**What the task requires:** The required result is every line of the records that includes "agent".

Data entries
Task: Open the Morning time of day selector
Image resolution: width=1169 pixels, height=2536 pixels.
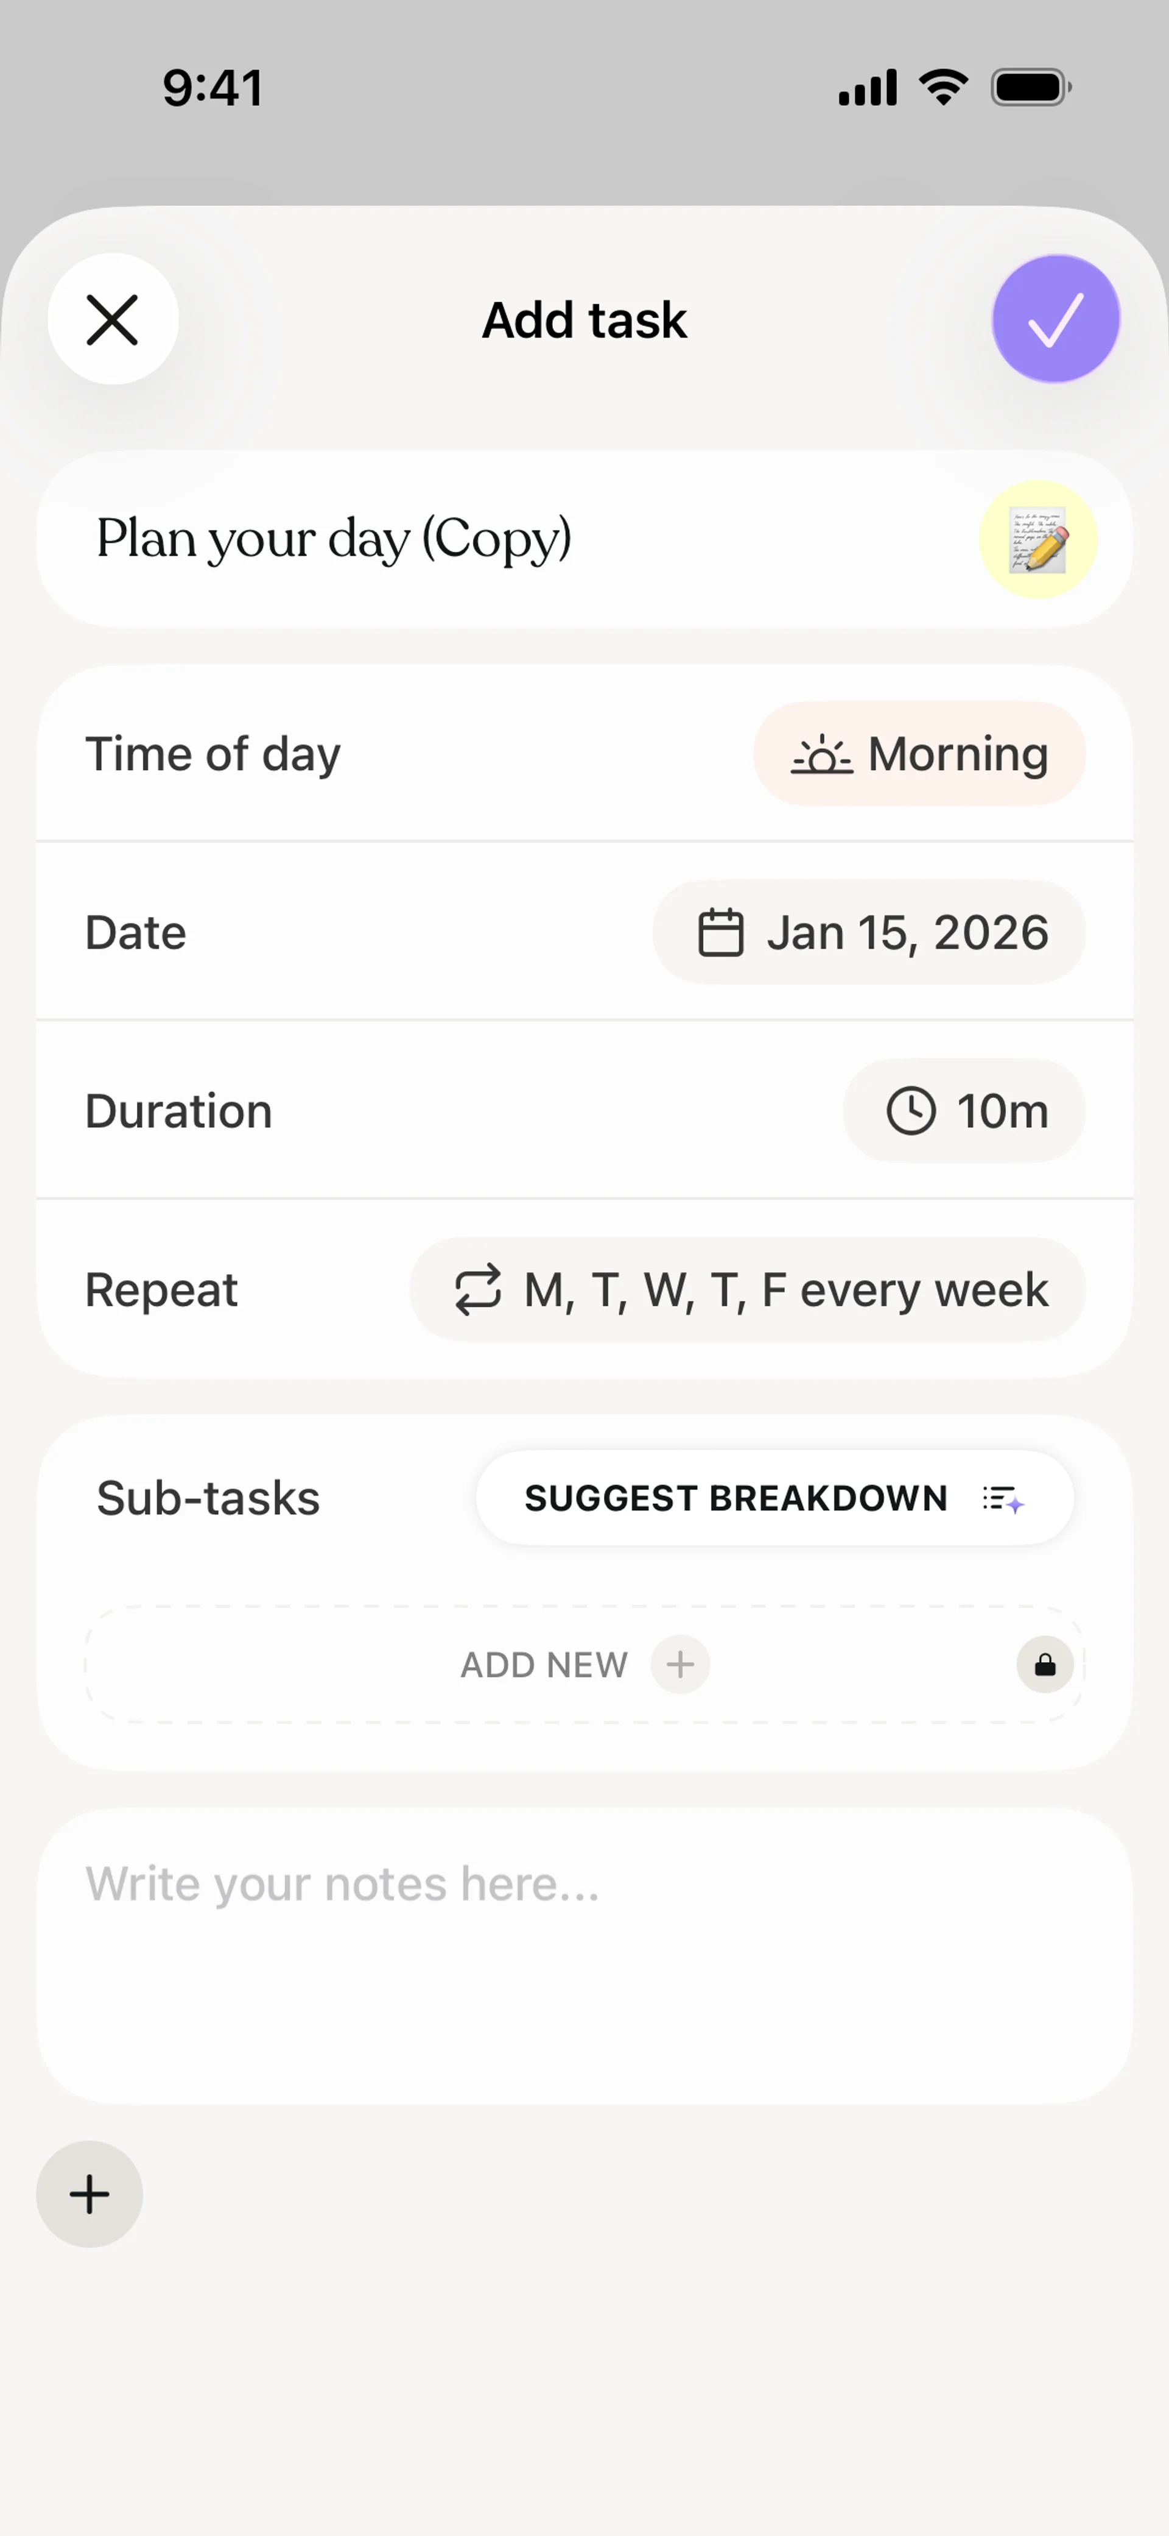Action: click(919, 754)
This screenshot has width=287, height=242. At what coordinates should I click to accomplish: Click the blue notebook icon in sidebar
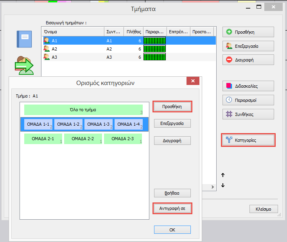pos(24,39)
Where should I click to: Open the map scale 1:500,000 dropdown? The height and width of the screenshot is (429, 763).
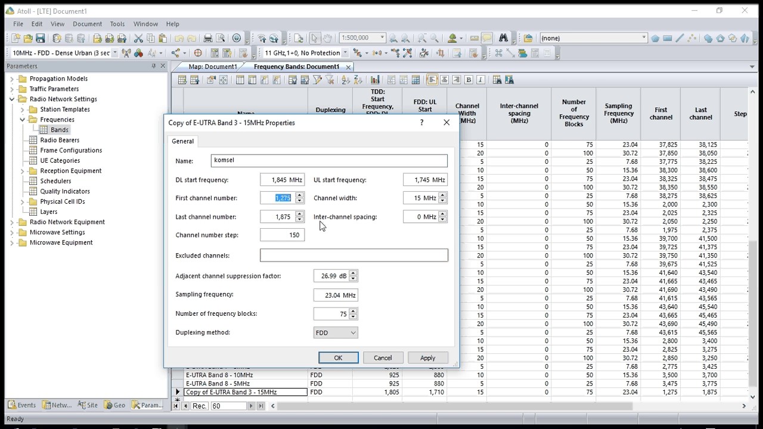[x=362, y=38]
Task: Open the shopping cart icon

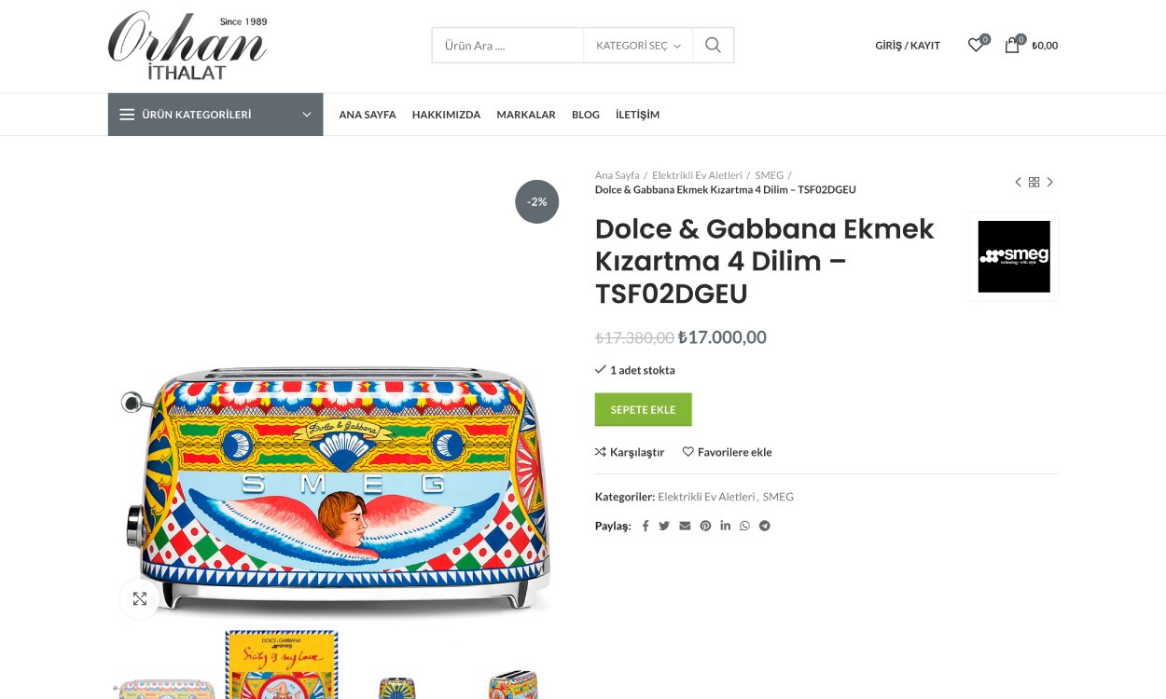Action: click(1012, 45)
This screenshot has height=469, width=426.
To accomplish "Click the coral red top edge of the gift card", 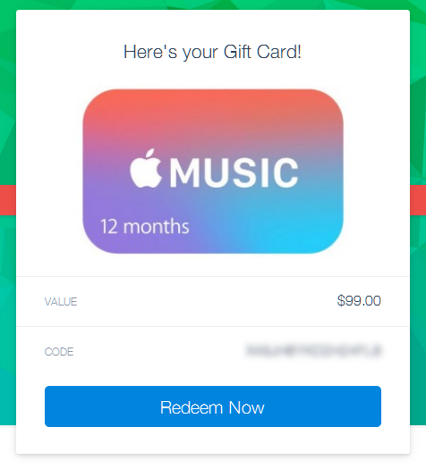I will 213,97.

==

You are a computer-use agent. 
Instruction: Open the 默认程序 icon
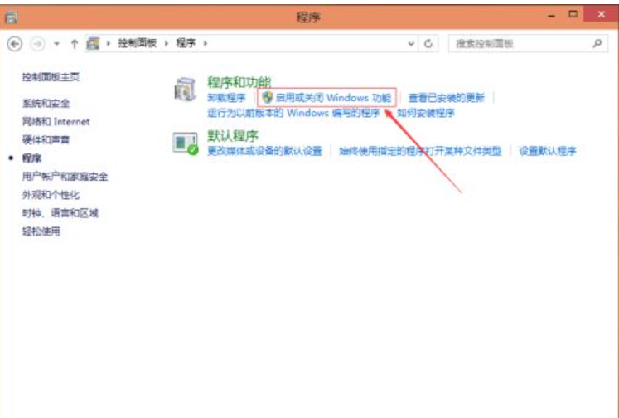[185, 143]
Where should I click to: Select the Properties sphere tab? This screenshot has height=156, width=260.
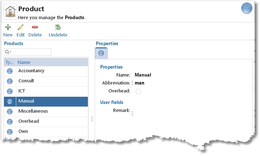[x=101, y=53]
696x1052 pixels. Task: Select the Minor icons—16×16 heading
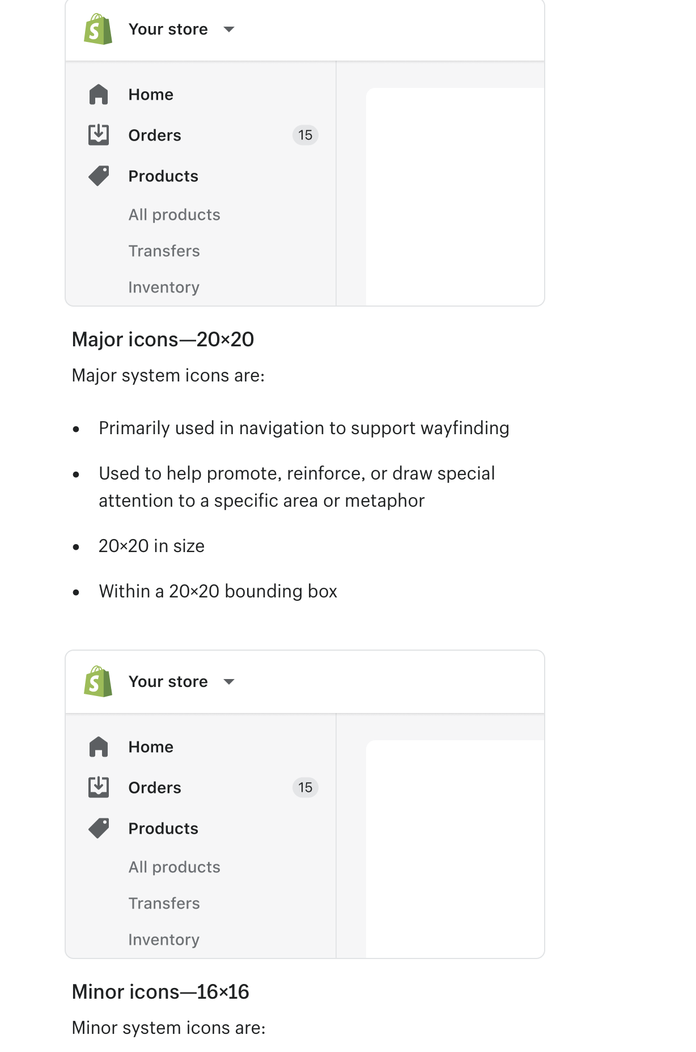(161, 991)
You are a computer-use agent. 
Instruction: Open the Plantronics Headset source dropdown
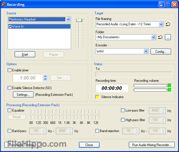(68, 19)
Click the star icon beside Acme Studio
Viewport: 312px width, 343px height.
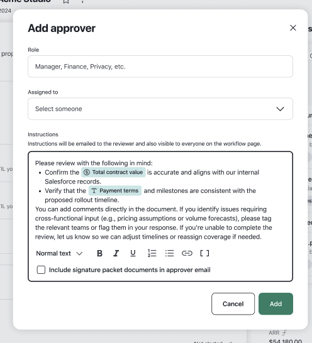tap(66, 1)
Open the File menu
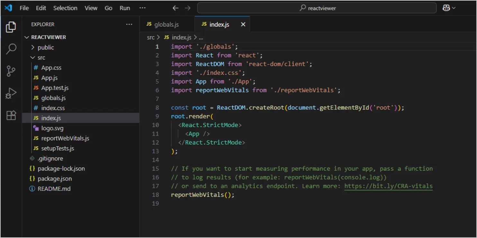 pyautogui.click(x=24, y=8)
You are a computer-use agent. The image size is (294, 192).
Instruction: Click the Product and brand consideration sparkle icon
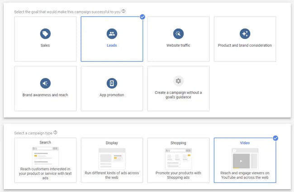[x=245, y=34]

...

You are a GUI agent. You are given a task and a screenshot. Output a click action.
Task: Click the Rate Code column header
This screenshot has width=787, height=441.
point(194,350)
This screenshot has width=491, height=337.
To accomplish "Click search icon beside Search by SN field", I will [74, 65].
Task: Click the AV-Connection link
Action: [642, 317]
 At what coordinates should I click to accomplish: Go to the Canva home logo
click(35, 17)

**Response box:**
You are a computer-use agent. 
You are a computer-use agent. 
You are a computer-use agent. The image size is (294, 192).
You are a GUI agent. You are given a task and a screenshot. Output a click action.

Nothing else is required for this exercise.